▶ **DATA RECORDS**:
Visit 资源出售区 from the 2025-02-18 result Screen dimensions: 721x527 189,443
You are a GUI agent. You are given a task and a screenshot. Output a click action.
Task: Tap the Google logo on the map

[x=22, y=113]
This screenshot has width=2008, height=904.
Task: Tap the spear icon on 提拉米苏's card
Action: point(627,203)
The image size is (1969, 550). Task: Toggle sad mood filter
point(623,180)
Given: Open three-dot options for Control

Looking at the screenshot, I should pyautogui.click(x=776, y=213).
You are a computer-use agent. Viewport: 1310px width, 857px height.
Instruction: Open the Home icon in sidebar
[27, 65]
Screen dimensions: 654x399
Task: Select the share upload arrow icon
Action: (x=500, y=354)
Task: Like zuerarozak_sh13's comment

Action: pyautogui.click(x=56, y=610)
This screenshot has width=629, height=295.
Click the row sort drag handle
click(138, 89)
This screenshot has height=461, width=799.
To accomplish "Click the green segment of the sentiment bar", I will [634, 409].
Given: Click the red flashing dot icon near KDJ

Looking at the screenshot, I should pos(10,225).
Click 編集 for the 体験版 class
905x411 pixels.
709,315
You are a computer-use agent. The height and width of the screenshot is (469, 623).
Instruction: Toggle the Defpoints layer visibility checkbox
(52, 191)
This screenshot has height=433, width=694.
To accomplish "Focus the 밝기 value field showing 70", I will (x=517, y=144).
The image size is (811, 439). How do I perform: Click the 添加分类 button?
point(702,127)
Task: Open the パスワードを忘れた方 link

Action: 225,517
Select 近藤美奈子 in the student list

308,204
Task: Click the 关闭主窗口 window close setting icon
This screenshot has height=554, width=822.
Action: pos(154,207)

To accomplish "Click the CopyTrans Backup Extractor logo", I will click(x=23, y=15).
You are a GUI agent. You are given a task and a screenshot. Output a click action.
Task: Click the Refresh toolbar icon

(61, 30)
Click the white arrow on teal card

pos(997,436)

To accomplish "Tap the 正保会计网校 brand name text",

▶ **REQUIRED ACTION**:
From top to bottom, repeat the material above word for word.

▶ **ANSWER**:
Visit 资源出售区 from the 2025-02-18 result Screen dimensions: 721x527 189,443
You are a GUI agent. You are given a task and a screenshot. Output a click action.
Task: Tap the Google logo on the map

[x=22, y=113]
This screenshot has width=2008, height=904.
Task: Tap the spear icon on 提拉米苏's card
Action: point(627,203)
The image size is (1969, 550). Task: Toggle sad mood filter
point(623,180)
Given: Open three-dot options for Control

Looking at the screenshot, I should pyautogui.click(x=776, y=213).
You are a computer-use agent. Viewport: 1310px width, 857px height.
Instruction: Open the Home icon in sidebar
[27, 65]
Screen dimensions: 654x399
Task: Select the share upload arrow icon
Action: (x=500, y=354)
Task: Like zuerarozak_sh13's comment

Action: pyautogui.click(x=56, y=610)
This screenshot has width=629, height=295.
Click the row sort drag handle
click(138, 89)
This screenshot has height=461, width=799.
To accomplish "Click the green segment of the sentiment bar", I will [634, 409].
Given: Click the red flashing dot icon near KDJ

Looking at the screenshot, I should pos(10,225).
Click 編集 for the 体験版 class
905x411 pixels.
709,315
You are a computer-use agent. The height and width of the screenshot is (469, 623).
Instruction: Toggle the Defpoints layer visibility checkbox
(52, 191)
This screenshot has height=433, width=694.
To accomplish "Focus the 밝기 value field showing 70", I will (x=517, y=144).
The image size is (811, 439). How do I perform: Click the 添加分类 button?
point(702,127)
Task: Open the パスワードを忘れた方 link

Action: 225,517
Select 近藤美奈子 in the student list

308,204
Task: Click the 关闭主窗口 window close setting icon
This screenshot has height=554, width=822.
Action: pos(154,207)

To accomplish "Click the CopyTrans Backup Extractor logo", I will click(x=23, y=15).
You are a GUI agent. You are given a task and a screenshot. Output a click action.
Task: Click the Refresh toolbar icon

(61, 30)
Click the white arrow on teal card

pos(997,436)

To accomplish "Tap the 正保会计网校 brand name text",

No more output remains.